A psicóloga Sani Farias explica que é comum os golpistas construírem falsas imagens de si mesmos, com características de comportamentos positivos e com uma carreira profissional bem-sucedida.

“Depois que criam uma conexão emocional rápida e intensa, passam a adorar as vítimas e fazem demonstrações exageradas de amor e afeto, para conquistá-las. Isso pode fazer com que a vítima se sinta desejada e valorizada, criando uma sensação de conforto e segurança”.

(Foto: Nathalia Alcântara)

São red flags, ou sinais de alerta, pedidos de dinheiro, presentes, pagamentos de contas ou do nome da vítima para fazer empréstimos, paixão rápida, tentativa de controle ou manipulação, especialmente afastando a vítima de parentes e amigos, deixando-a isolada, e também negar-se a fornecer dados pessoais, de familiares ou amigos.

Denúncia

É normal que as vítimas sintam-se envergonhadas, mas é necessário que denunciem os casos. Na Casa da Mulher, as mulheres recebem atendimento sensível e especializado, contando com auxílio de psicólogos. A Deam fica no mesmo prédio e recebe as denúncias dos crimes.

A denúncia pode vir a trazer a reparação de danos financeiros e também a afetiva. “Da mesma forma que é de extrema importância a busca por auxílio psicológico para amenizar o trauma sofrido pelas vítimas. A terapia se faz essencial nesses casos. A condução da terapia inicialmente é de acolhimento dessa vítima, no decorrer das sessões tentamos aos poucos dar um novo significado para a situação, de modo que isso não se torne um ‘fardo’ maior que é”, explica a psicóloga.

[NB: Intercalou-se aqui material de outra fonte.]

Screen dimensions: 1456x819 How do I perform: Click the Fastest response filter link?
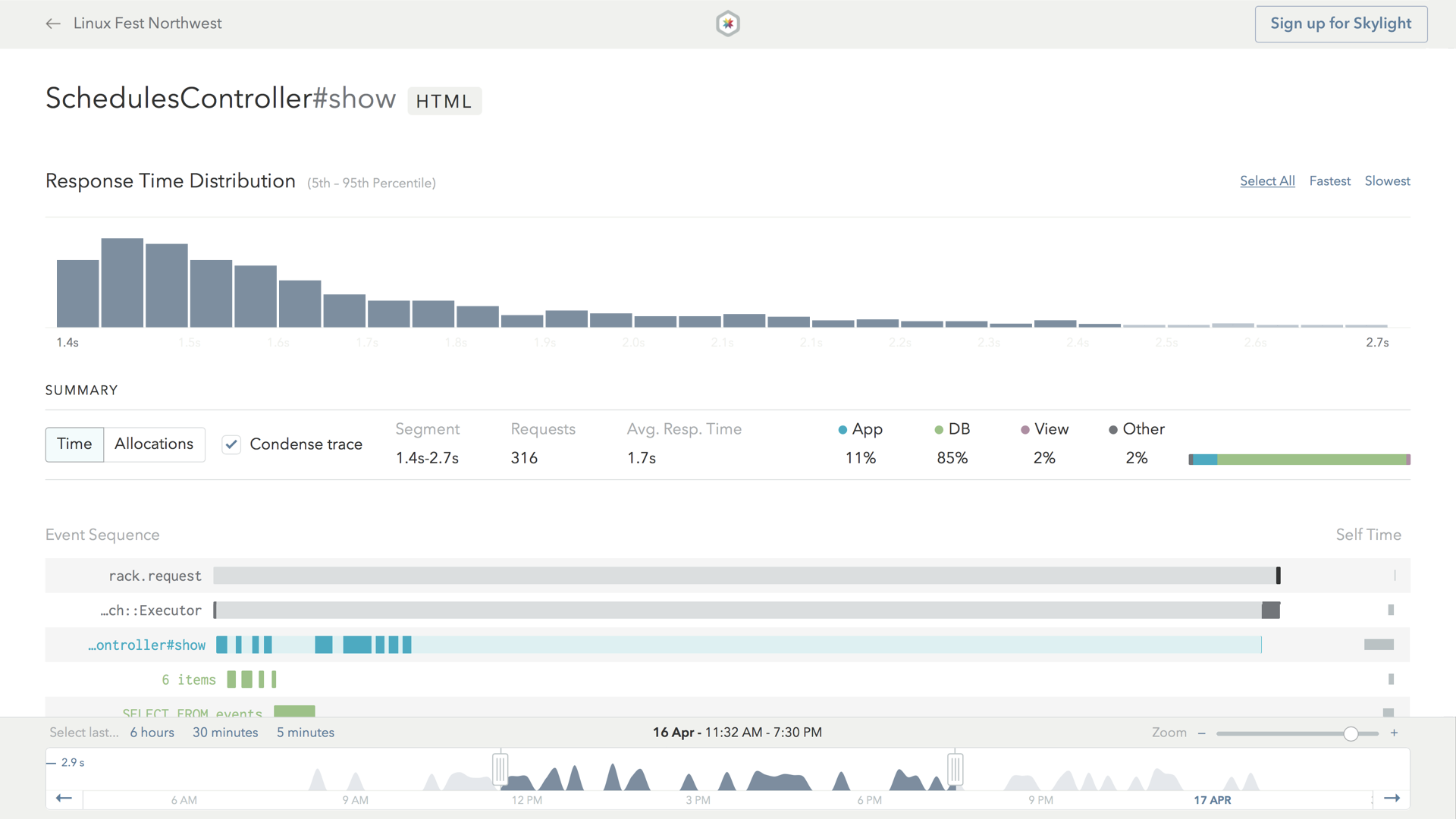(1329, 181)
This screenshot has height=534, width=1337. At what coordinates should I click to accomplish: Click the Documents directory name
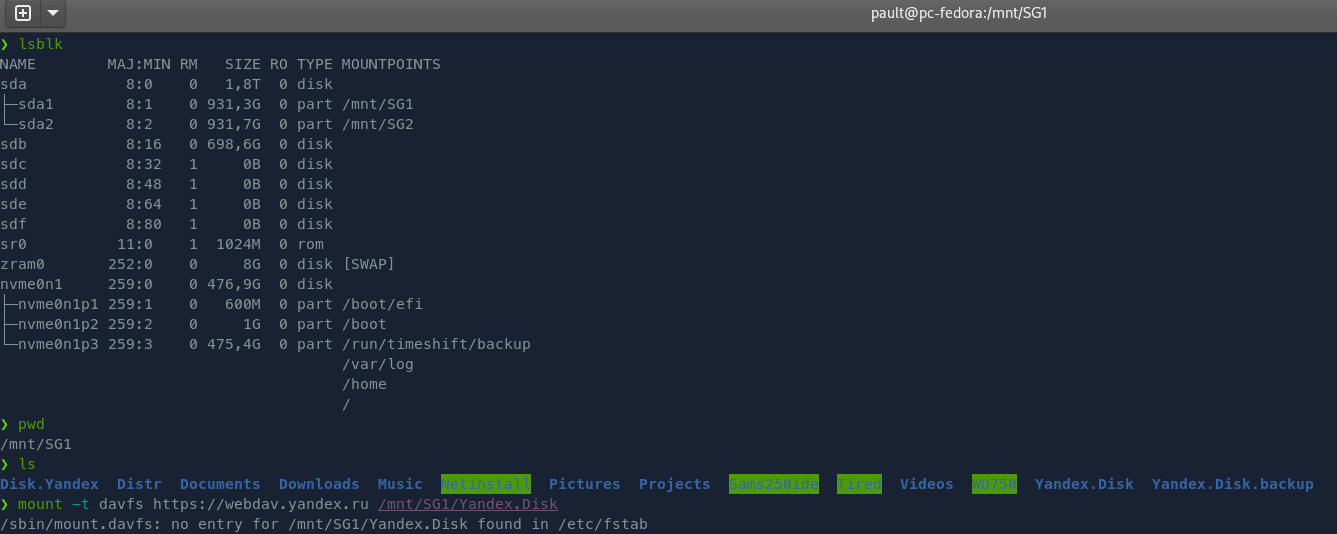click(x=220, y=484)
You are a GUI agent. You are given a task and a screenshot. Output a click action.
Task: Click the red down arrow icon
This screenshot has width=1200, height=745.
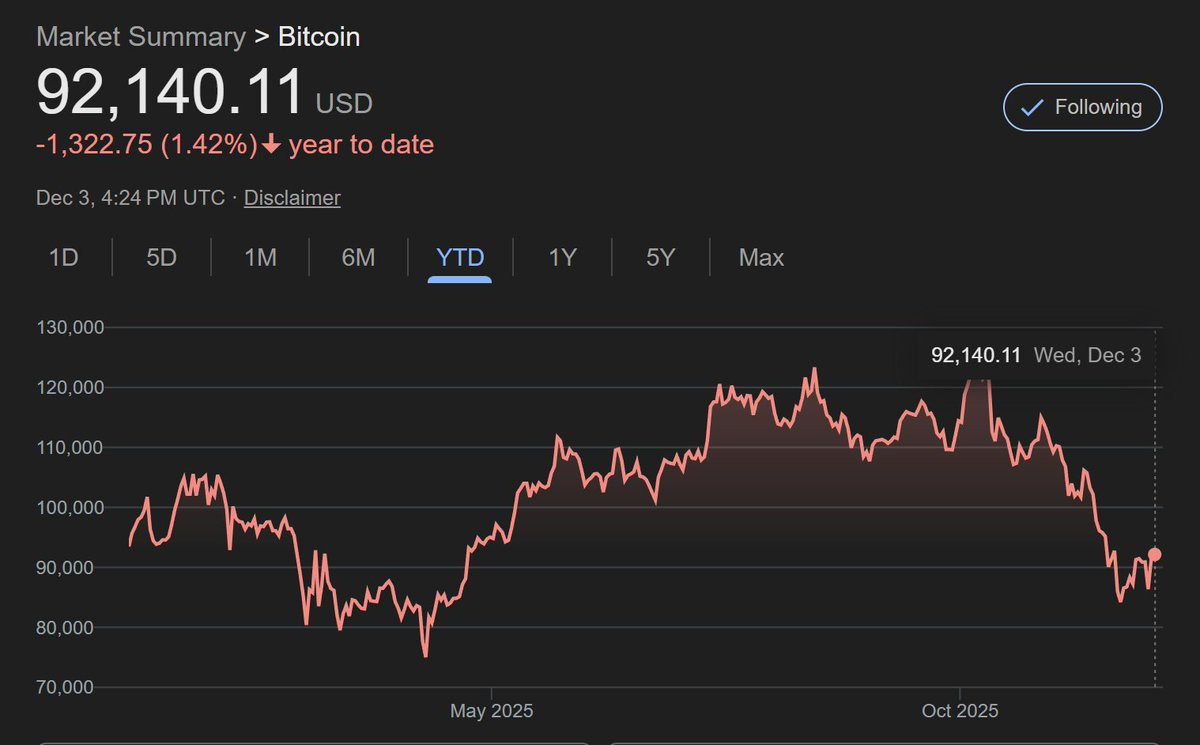(271, 145)
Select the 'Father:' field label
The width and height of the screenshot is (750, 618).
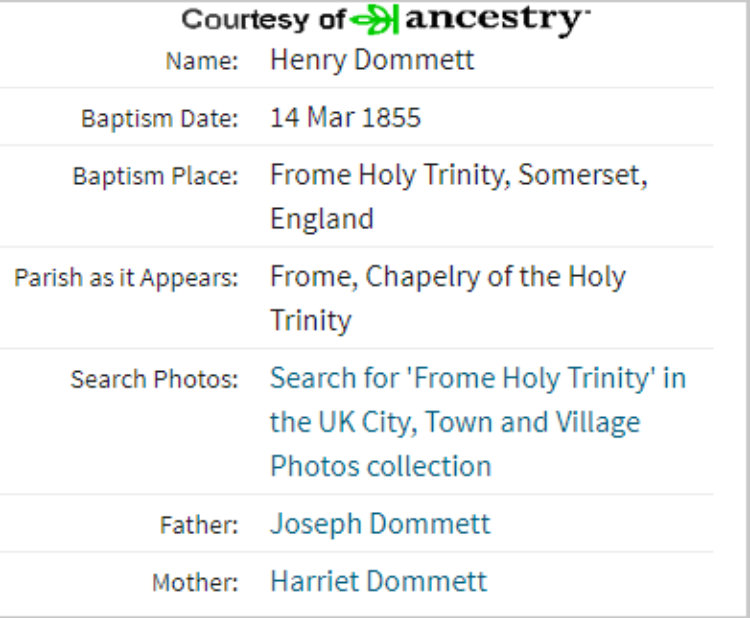point(199,524)
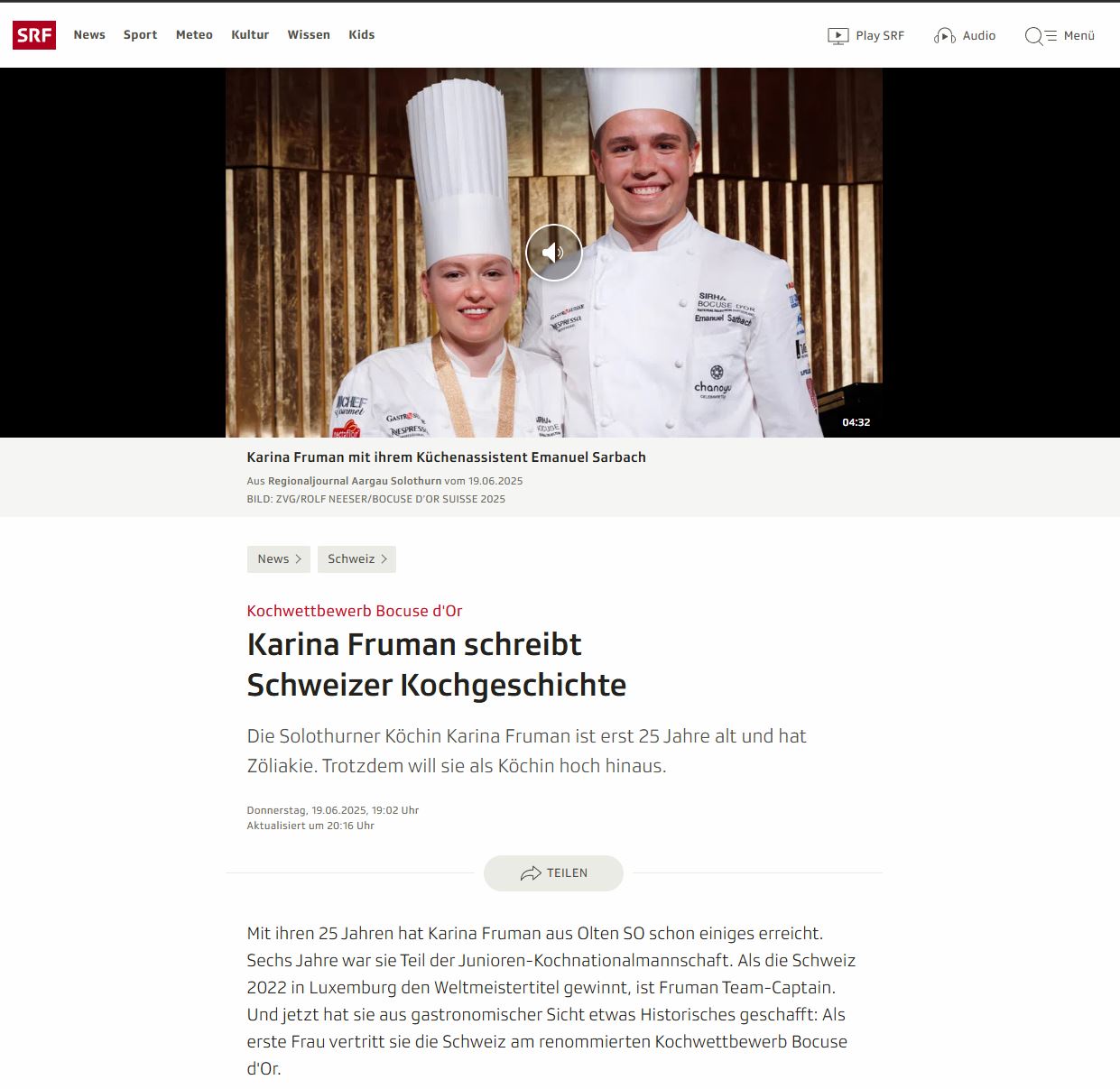This screenshot has height=1089, width=1120.
Task: Click the chevron on Schweiz breadcrumb
Action: click(384, 559)
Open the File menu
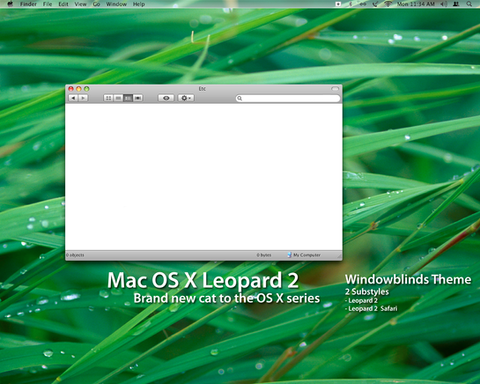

Conforme a delegada Marianne de Souza, a subnotificação é um dos maiores problemas na investigação dos casos.

“É até importante mencionar que hoje em dia esses crimes, mesmo quando registrados, não são registrados na delegacia da mulher, eles são enviados pra cá e investigados aqui por esse contexto. Por mais que às vezes o relacionamento seja breve, ou seja, só de forma virtual, pode, sim, ser aplicado à lei Maria da Penha. Então, pode ser aplicada à lei Maria da Penha, cabe medida protetiva, cabe tudo o que essa mulher pode ter aqui na DEAM e pela toda rede de atendimento”, destaca.

As denúncias podem ser concentradas na Deam, que fica localizada na Rua Doutor Arlindo Andrade, número 149. O telefone para contato é (67) 3384-1149.